Coming Back Out On Top

Today’s meditation was skipped because the girls would just NOT leave me the fuck ALONE today.  I don’t know what it is but there are just some days where they can’t seem to leave me be for even a few minutes. I’m not in the room with them which means I’m missing and alone and they just can’t help but come find me and bug me.  With Luna, this is accepted and she will find somewhere quiet to sit and wait.  The girls? Not so much.

Romantic Tarot and Thera-Pets CardsToday’s draw is the Page of Pentacles, which is traditionally a representation of slow but steady progress in finding ways to improve one’s financial situation, resources and home life, or health.

I really like this representation of the Page of Coins (Pentacles) as what I see here is someone that is down on their luck but proactively working towards bettering their situation.  This is not an aspect of the Page of Coins that you often see depicted in deck imagery.

When combined with the words on the Thera-Pets card, the message here has to do with resilency and in picking yourself up after you are knocked down.

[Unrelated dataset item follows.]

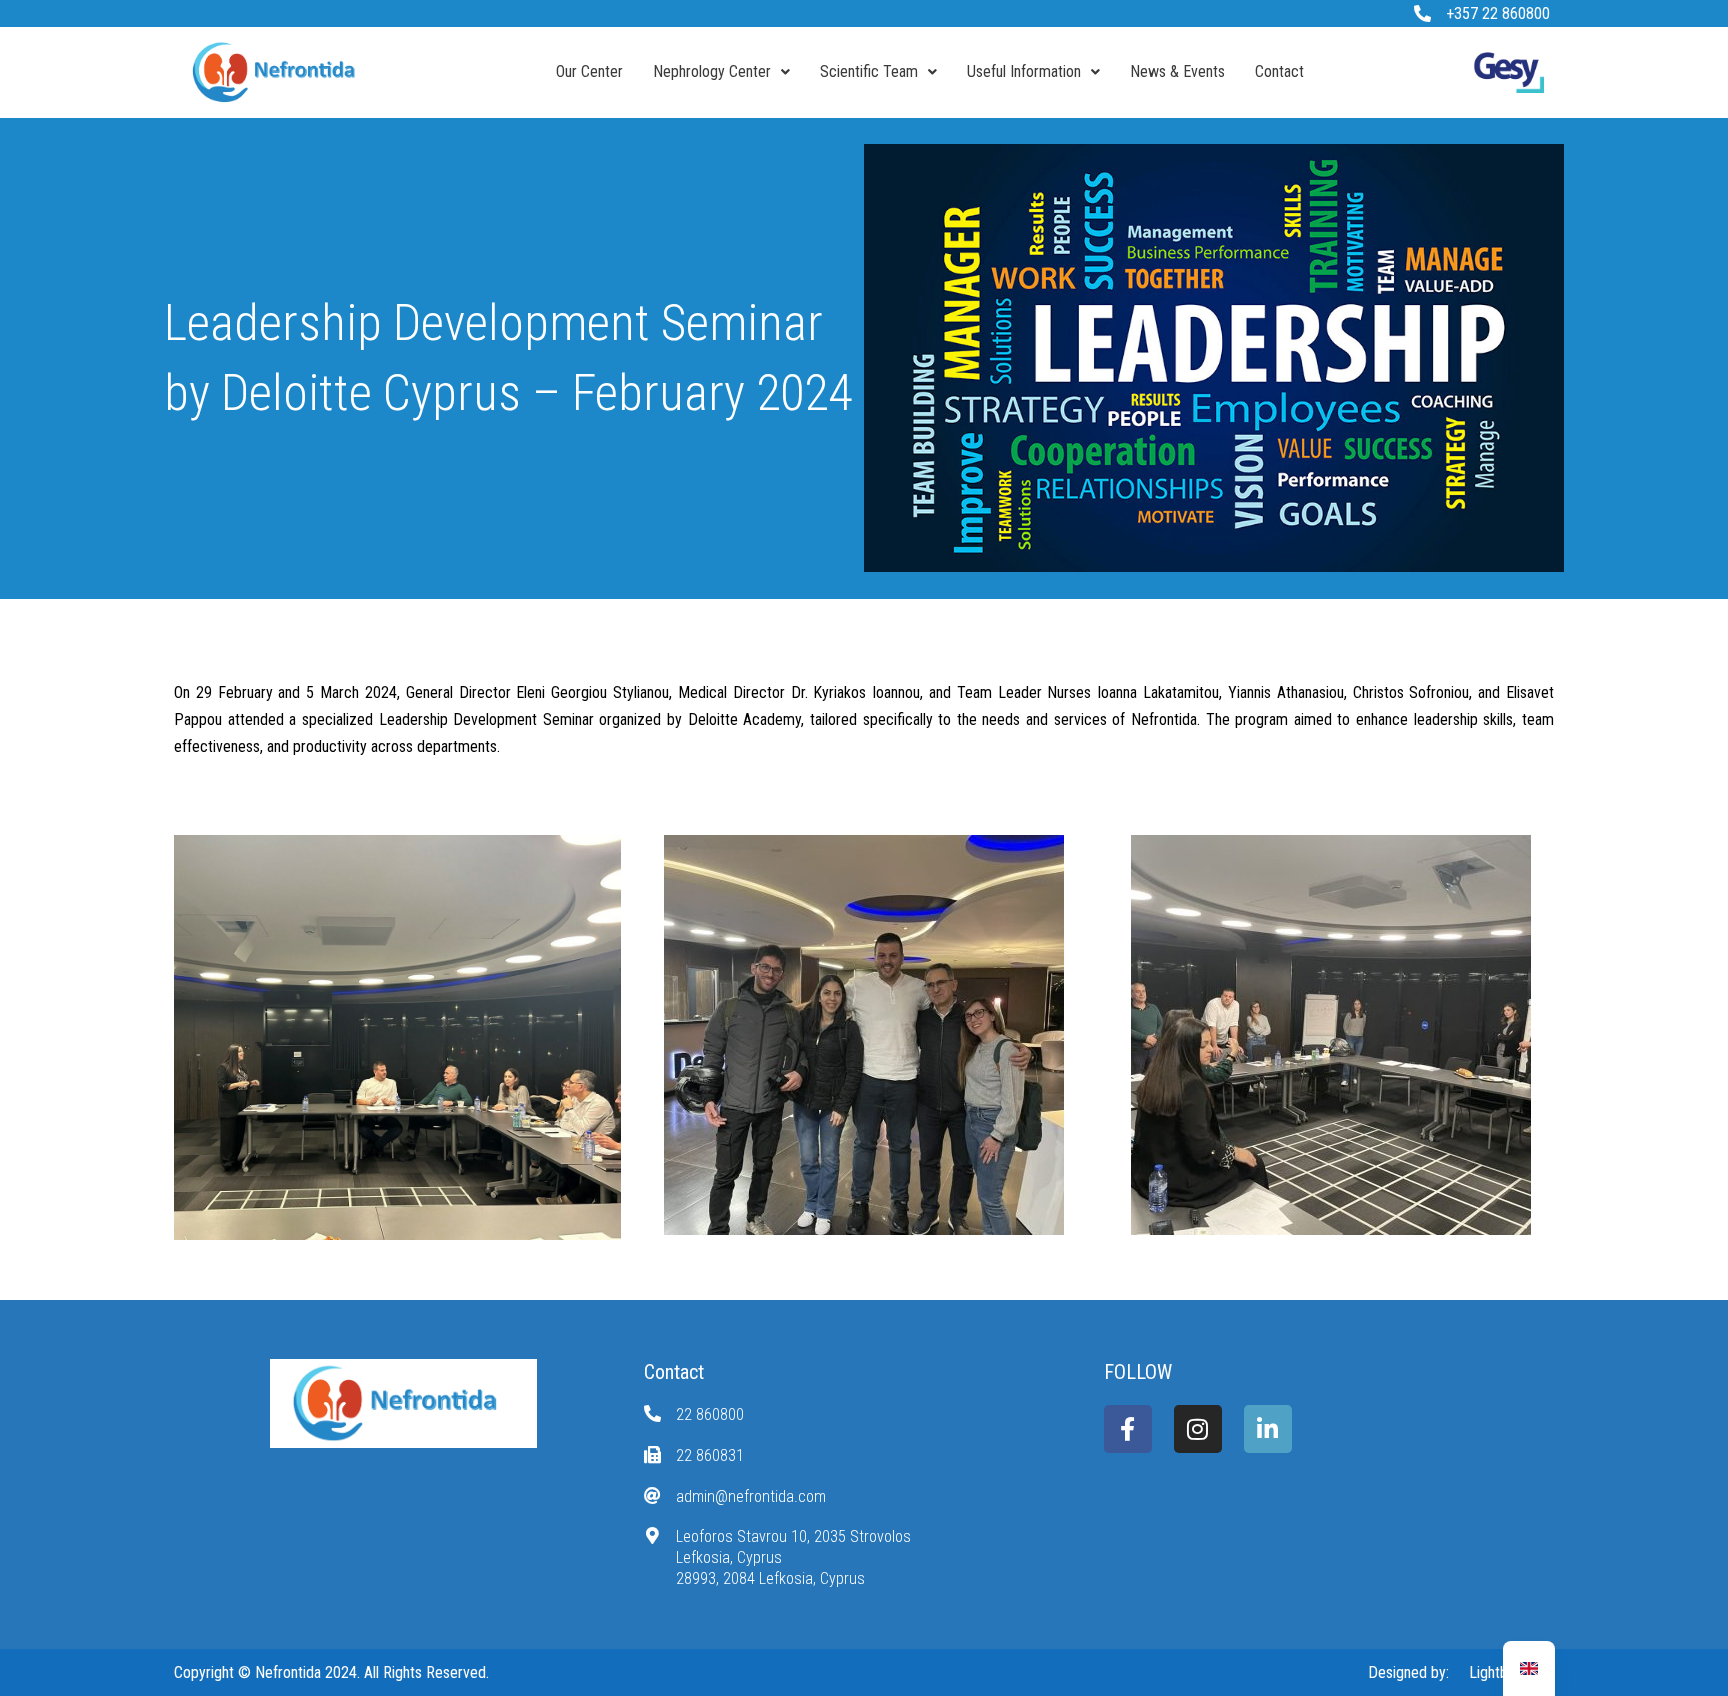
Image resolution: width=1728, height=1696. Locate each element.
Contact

Lately I’ve been dealing with a pretty deep depressive episode, and it’s been a real struggle.  I found the bottom of that deep, dark pit and I landed there and lingered for about two days.  Then, I have begun to climb once more.  The meaning in these cards is that I’ve survived this before, I know the way forward, and I will climb back out again.  I will heal and recover and move forward.  The climb might be hard, and take time, but I’m strong enough and capable enough to make the journey and come back out on top once more.

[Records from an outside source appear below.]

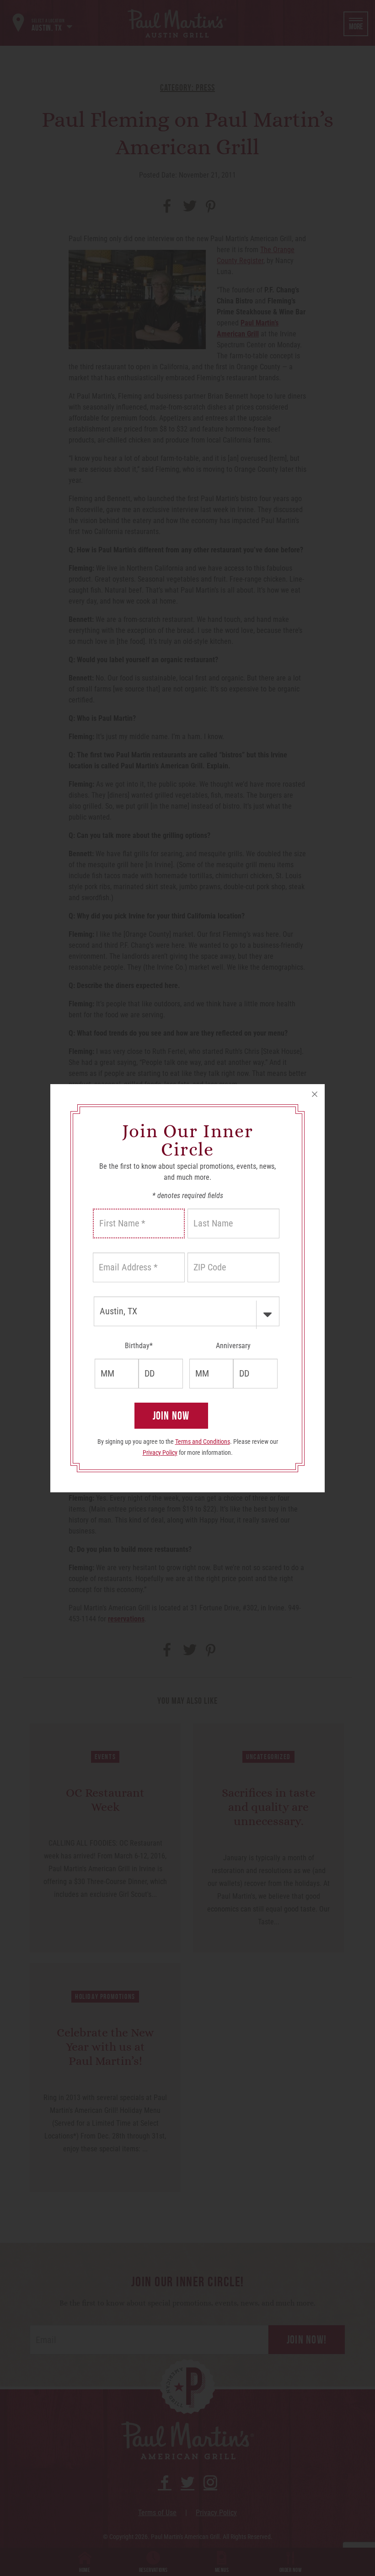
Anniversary (233, 1345)
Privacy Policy (160, 1452)
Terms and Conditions (202, 1441)
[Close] (315, 1094)
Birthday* (139, 1345)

DECK USED:  ROMANTIC TAROT AND THERA-PETS EMOTIONAL SUPPORT ANIMAL CARDS

LionHart’s Mercury Retrograde Tarot Challenge Prompt
Question
:  What should I give closure to before February 27th (Full Moon)?

Fifth Spirit Tarot

 Reading Summary: The ups and downs in your life (Wheel of Fortune) are not something to feel victimized by (Justice Rx) so don’t give up the good fight (Seven of Wands Rx).

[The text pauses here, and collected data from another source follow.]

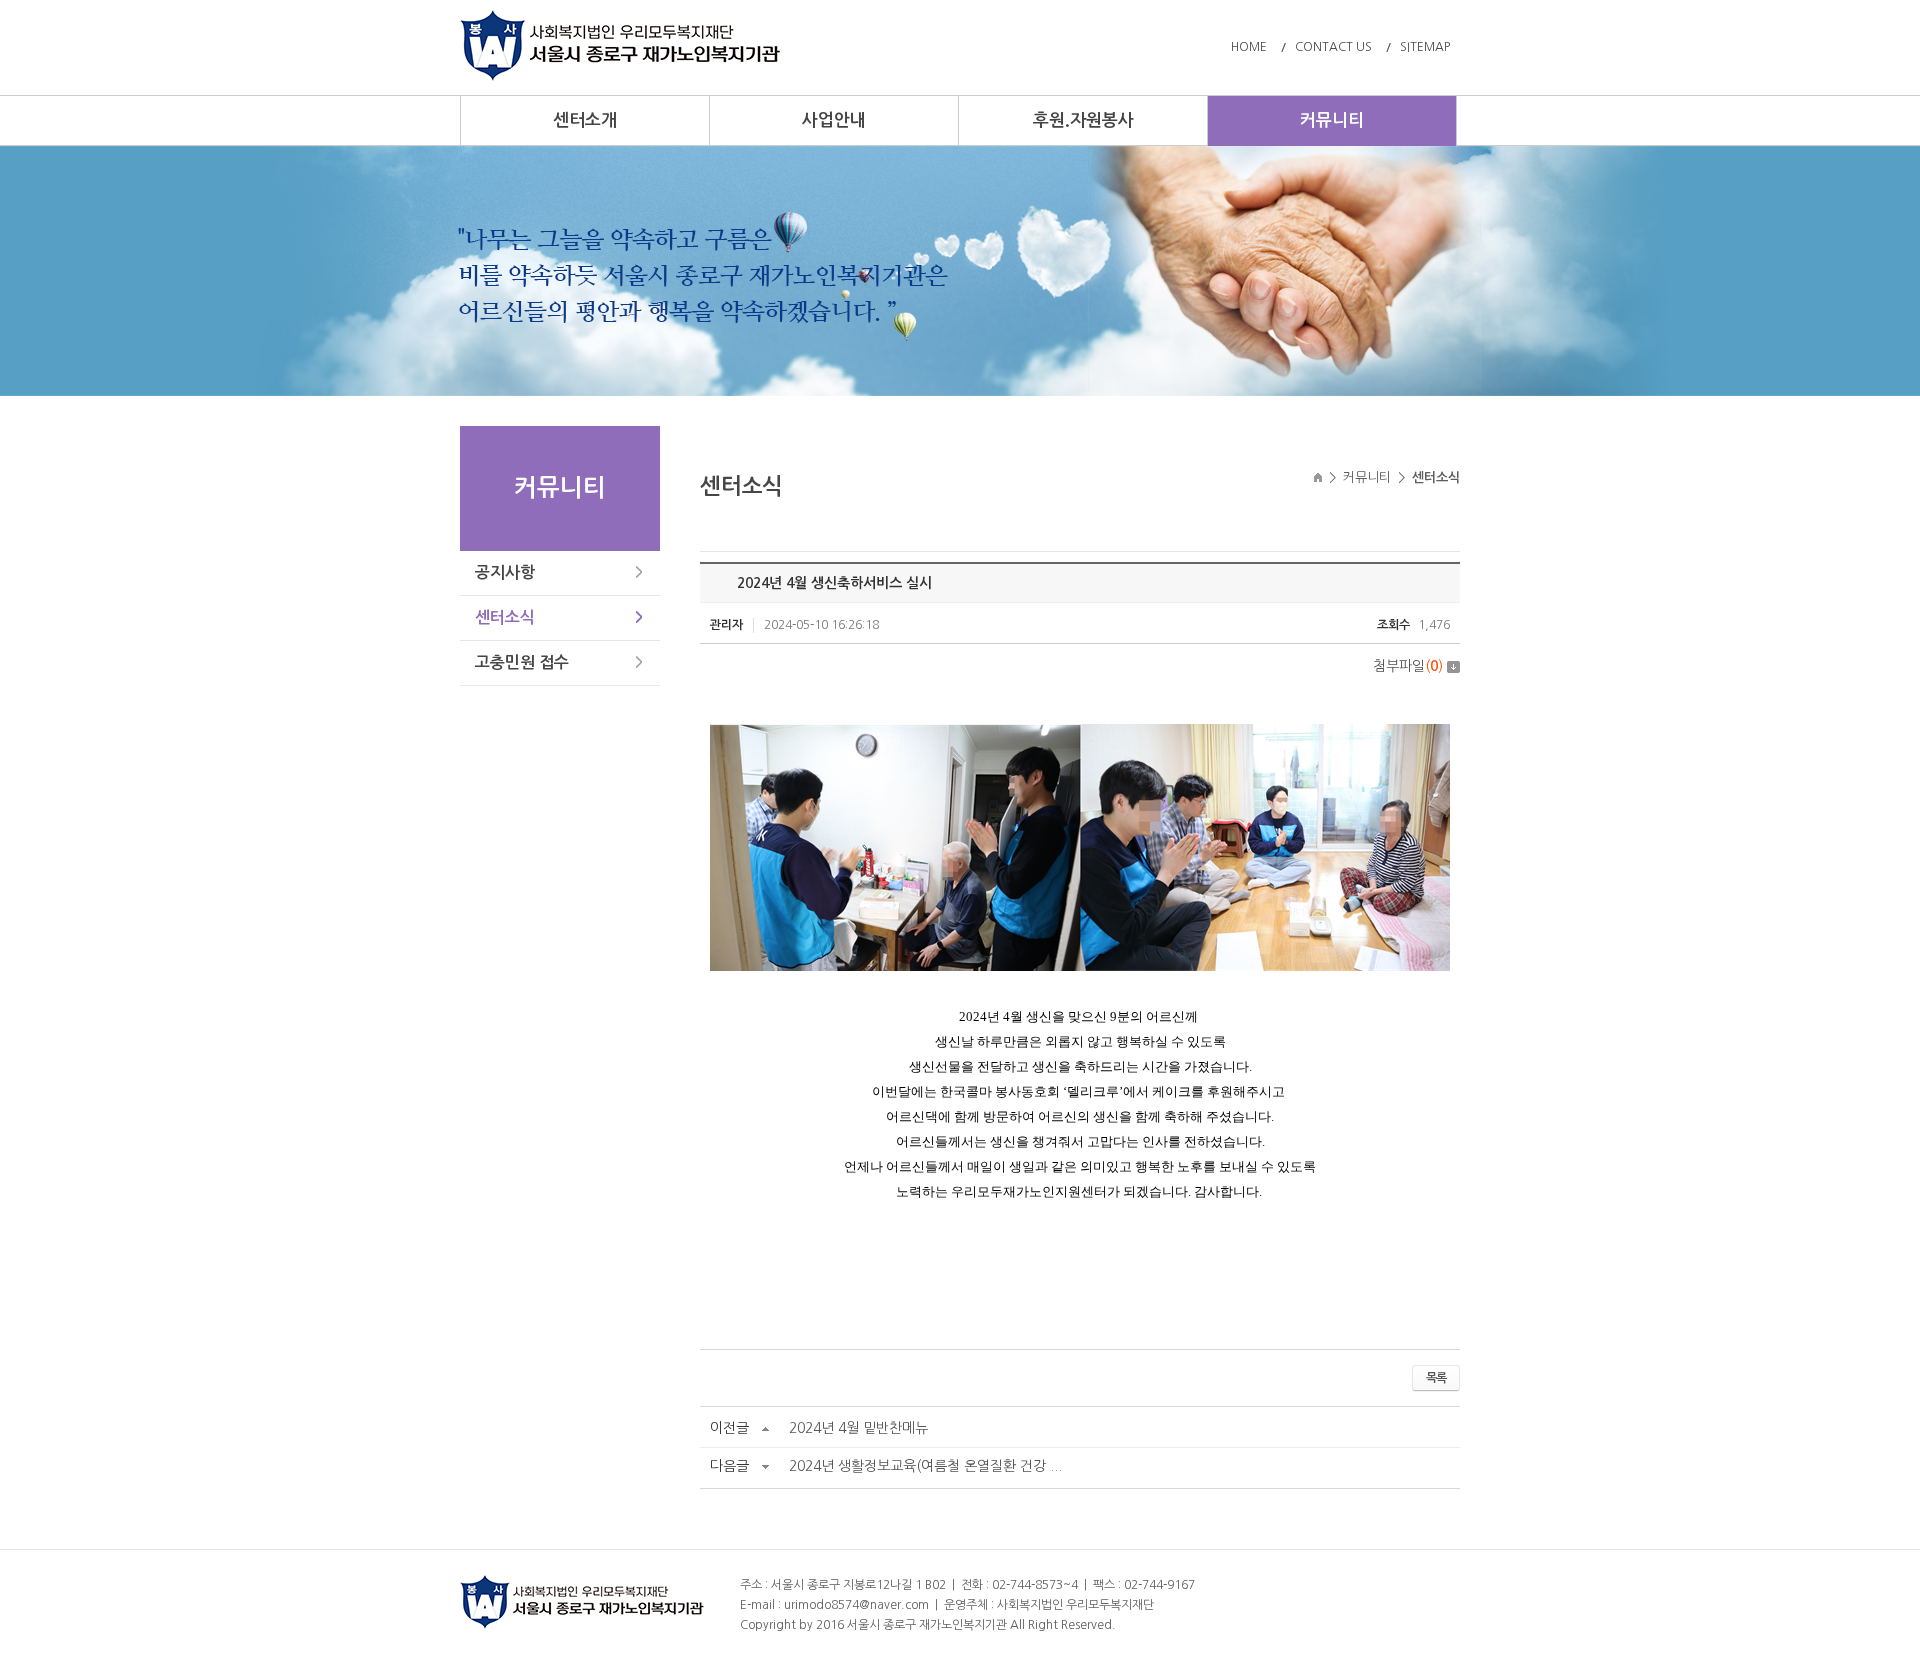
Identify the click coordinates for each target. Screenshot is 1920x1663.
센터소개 (585, 120)
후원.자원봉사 (1083, 120)
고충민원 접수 (522, 662)
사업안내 (834, 120)
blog (1245, 1625)
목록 (1436, 1378)
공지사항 (505, 572)
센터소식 (505, 617)
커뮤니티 (1332, 120)
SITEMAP (1425, 47)
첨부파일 (1408, 666)
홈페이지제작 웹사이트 (1175, 1625)
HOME (1249, 47)
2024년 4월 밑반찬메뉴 (858, 1428)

Take Away:  Again we see reference here to the struggle I am going through with my depression, but this also goes beyond that to my worries about my business and the Canadian side of things. It’s important to remember that the situations that we find ourselves in at this moment when the world is turned upside down are not situations against us personally.  They are situations we must deal with and survive, adapt to and work around… but they are not directed at us.

The cards here are a reminder that this is not a time to play victim, but rather a time to stand up and keep fighting for what you believe in, what you want, and what is right for (and important to) you.

DECK USED:  FIFTH SPIRIT TAROT

#DiscordTarotolicsFeb2021 Challenge Prompt
Question
:   Where in my life do I need to set healthier boundaries?

Romantic TarotReading Summary: Know where your bread is buttered (Ten of Cups) and where it’s not (Eight of Cups).  Take that knowledge forward with you to discover (Page of Swords) what really makes life worth living (imagery in the Eight of Coins).

Okay so, I just have to say… the imagery in the Eight of Cups in this deck reminds me of that line in the Semisonic song “Closing Time” that says “you don’t have to go home, but you can’t stay here”.

Take Away: This is about choosing wisely where you invest your energy and time.  Instead of pushing to do everything, set better boundaries for yourself that create the opportunity for you to be more discerning.  Invest that time, energy, and talent that you have in those things that bring you comfort and joy.

DECK USED:  ROMANTIC TAROT

Daily Self Kindness

Today is the first day of my week off of work.  Not that I’m not still working at the farm, mind you, but I’m not working for the home business for the next handful of days.  I tried to take time off in January, but I think that I was still “coming down” off all the adrenaline, endorphins, and dopamine of the whole holiday rush thing and the vacation time just didn’t do as much for me as it otherwise could have.  Not that I didn’t need it then, but… yeah.   So all of the shops are on a shipping delay for the week and I’m taking time off.  I also soaked in the bathtub today.

One thought on “Coming Back Out On Top

  1. I certainly hope they are only crowding your space because they are concerned about you. But I know that you do need that alone time too. Especially when you are trying to meditate and take care of yourself.

    *Grins as he reads* You’ve got this, man. I know the climb is hard, but I’m here to help you along the way and give you a boost when you need one. I’m right here beside you babyboy. Always.

    Aw I didn’t realize that my birthday fell on the full moon this year.

    And I agree with you about your time off in January being needed but didn’t really help to give you any down time as during that time you were so worried about Mr Ray and so burned out after the rush that you basically just played catch up on stuff that the rush pushed aside and didn’t take any time for yourself.